– just leaving this comment in case someone has the same issue.
my code that was running fine, just hit this issue raising the error
RuntimeError: Unable to find a valid cuDNN algorithm to run convolution.
it runs fine on a
small dataset but raises the error on
the code works fine on either using other methods. the new tested method uses some gradient stuff (more memory).
by default, i set
torch.backends.cudnn.benchmark = True
torch.backends.cudnn.enabled is True.
reinstalling a fresh env or rebuild pytorch is a lot since the code works fine on small dataset. pytorch (1.9.0) was installed using conda.
i noticed that the gpu memory (16gb) is maxed out after 97 minibatch during training… usually 11gb does the job.

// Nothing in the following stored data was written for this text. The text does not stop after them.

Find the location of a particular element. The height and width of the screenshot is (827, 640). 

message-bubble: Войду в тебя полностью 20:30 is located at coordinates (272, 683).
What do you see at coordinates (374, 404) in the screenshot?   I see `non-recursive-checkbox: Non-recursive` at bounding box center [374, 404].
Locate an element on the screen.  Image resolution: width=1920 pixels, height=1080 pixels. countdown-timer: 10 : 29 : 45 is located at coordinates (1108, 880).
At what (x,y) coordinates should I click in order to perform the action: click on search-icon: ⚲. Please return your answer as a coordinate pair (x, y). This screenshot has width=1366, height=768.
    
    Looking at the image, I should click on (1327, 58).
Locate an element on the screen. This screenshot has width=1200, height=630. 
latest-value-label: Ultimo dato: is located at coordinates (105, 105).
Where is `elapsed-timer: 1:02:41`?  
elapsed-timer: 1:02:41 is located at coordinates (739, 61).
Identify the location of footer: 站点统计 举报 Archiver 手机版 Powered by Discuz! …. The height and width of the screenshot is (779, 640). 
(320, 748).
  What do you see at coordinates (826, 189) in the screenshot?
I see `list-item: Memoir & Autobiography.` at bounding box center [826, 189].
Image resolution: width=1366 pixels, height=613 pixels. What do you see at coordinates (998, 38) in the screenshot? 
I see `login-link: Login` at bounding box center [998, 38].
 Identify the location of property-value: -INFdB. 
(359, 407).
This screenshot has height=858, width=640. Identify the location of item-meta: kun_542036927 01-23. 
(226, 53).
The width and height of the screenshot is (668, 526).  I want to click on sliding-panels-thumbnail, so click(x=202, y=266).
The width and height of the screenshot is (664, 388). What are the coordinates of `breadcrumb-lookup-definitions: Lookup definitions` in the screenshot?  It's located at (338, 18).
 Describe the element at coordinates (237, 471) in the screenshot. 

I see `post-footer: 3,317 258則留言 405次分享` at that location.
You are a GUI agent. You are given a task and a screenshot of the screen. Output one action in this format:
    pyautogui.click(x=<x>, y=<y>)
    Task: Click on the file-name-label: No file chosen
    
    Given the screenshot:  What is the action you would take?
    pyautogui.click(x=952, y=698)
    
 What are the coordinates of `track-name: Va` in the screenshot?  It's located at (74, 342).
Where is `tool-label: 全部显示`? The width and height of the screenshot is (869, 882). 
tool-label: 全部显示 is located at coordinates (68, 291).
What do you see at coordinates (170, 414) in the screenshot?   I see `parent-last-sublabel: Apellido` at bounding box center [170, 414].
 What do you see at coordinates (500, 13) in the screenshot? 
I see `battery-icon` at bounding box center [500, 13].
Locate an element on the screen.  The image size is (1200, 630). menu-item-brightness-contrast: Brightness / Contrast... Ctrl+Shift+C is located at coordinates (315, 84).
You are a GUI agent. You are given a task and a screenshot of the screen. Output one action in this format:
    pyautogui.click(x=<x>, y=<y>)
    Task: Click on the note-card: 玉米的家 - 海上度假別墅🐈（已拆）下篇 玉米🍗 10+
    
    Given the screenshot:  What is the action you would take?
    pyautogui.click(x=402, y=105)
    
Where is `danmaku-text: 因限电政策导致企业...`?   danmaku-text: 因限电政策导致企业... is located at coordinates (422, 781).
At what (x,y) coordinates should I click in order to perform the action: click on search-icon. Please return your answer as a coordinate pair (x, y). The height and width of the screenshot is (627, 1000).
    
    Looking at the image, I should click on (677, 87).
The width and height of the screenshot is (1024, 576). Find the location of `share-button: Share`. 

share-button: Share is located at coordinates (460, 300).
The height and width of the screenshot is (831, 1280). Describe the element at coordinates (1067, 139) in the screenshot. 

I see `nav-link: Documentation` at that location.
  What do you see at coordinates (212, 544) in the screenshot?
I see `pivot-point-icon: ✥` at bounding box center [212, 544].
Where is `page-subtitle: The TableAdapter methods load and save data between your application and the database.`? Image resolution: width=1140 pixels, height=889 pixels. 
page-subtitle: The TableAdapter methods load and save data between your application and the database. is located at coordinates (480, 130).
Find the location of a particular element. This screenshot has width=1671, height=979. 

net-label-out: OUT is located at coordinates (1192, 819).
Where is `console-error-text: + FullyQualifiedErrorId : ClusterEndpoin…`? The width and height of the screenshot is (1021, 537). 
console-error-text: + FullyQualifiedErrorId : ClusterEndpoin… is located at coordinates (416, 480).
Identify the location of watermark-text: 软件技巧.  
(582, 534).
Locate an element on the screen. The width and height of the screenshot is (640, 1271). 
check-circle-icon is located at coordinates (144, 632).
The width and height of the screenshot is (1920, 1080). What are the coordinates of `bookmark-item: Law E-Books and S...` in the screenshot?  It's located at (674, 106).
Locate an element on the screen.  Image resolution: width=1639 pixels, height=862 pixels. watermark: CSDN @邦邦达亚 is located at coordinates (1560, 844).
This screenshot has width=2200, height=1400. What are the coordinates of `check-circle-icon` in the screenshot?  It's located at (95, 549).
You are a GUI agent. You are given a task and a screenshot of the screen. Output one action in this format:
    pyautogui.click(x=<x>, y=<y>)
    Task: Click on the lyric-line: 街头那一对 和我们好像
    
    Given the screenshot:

quick search, and some answers from tensorflow-similar-issue seem to point toward a memory overload (retinanet - Tensorflow 2.1 Failed to get convolution algorithm. This is probably because cuDNN failed to initialize - Stack Overflow) which is similar to my case.
i double checked and found a memory leak in my code.
i was tracking a loss without detaching from the graph which kept increasing the memory usage until overload. fixing this solved the problem.
indeed, the error is vague and does not hint to a memory issue (pytorch - Unable to find a valid cuDNN algorithm to run convolution - Stack Overflow).